Problem
The answer must consist of the records below, repeated exactly.

Provided data
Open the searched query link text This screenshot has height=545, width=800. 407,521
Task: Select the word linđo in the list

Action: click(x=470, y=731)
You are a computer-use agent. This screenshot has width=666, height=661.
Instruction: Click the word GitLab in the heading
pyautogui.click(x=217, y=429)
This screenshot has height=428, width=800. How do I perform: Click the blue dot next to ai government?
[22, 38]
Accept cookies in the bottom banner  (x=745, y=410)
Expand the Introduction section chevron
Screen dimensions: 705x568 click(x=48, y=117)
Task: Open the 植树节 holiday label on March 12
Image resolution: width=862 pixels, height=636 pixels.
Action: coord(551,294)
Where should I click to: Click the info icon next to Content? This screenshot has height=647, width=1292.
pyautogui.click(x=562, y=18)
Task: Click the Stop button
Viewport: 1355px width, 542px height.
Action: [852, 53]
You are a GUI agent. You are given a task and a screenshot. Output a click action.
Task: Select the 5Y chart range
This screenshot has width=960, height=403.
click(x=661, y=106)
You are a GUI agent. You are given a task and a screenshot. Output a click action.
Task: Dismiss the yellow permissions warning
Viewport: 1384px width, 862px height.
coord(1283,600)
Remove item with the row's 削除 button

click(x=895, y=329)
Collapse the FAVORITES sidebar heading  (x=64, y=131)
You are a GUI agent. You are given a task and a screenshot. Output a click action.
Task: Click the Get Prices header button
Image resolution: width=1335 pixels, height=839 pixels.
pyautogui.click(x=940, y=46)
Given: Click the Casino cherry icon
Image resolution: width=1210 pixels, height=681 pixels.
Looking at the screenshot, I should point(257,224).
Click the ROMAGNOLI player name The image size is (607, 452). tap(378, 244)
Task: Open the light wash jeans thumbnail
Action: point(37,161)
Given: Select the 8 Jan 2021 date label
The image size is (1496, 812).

Response box
Open the searched query link text This screenshot has height=545, width=800. 407,521
Task: Select the word linđo in the list

Action: click(x=470, y=731)
You are a computer-use agent. This screenshot has width=666, height=661.
Instruction: Click the word GitLab in the heading
pyautogui.click(x=217, y=429)
This screenshot has height=428, width=800. How do I perform: Click the blue dot next to ai government?
[22, 38]
Accept cookies in the bottom banner  (x=745, y=410)
Expand the Introduction section chevron
Screen dimensions: 705x568 click(x=48, y=117)
Task: Open the 植树节 holiday label on March 12
Image resolution: width=862 pixels, height=636 pixels.
Action: coord(551,294)
Where should I click to: Click the info icon next to Content? This screenshot has height=647, width=1292.
pyautogui.click(x=562, y=18)
Task: Click the Stop button
Viewport: 1355px width, 542px height.
Action: [852, 53]
You are a GUI agent. You are given a task and a screenshot. Output a click action.
Task: Select the 5Y chart range
This screenshot has width=960, height=403.
click(x=661, y=106)
You are a GUI agent. You are given a task and a screenshot. Output a click action.
Task: Dismiss the yellow permissions warning
Viewport: 1384px width, 862px height.
coord(1283,600)
Remove item with the row's 削除 button

click(x=895, y=329)
Collapse the FAVORITES sidebar heading  (x=64, y=131)
You are a GUI agent. You are given a task and a screenshot. Output a click action.
Task: Click the Get Prices header button
Image resolution: width=1335 pixels, height=839 pixels.
pyautogui.click(x=940, y=46)
Given: Click the Casino cherry icon
Image resolution: width=1210 pixels, height=681 pixels.
Looking at the screenshot, I should point(257,224).
Click the ROMAGNOLI player name The image size is (607, 452). tap(378, 244)
Task: Open the light wash jeans thumbnail
Action: point(37,161)
Given: Select the 8 Jan 2021 date label
The image size is (1496, 812).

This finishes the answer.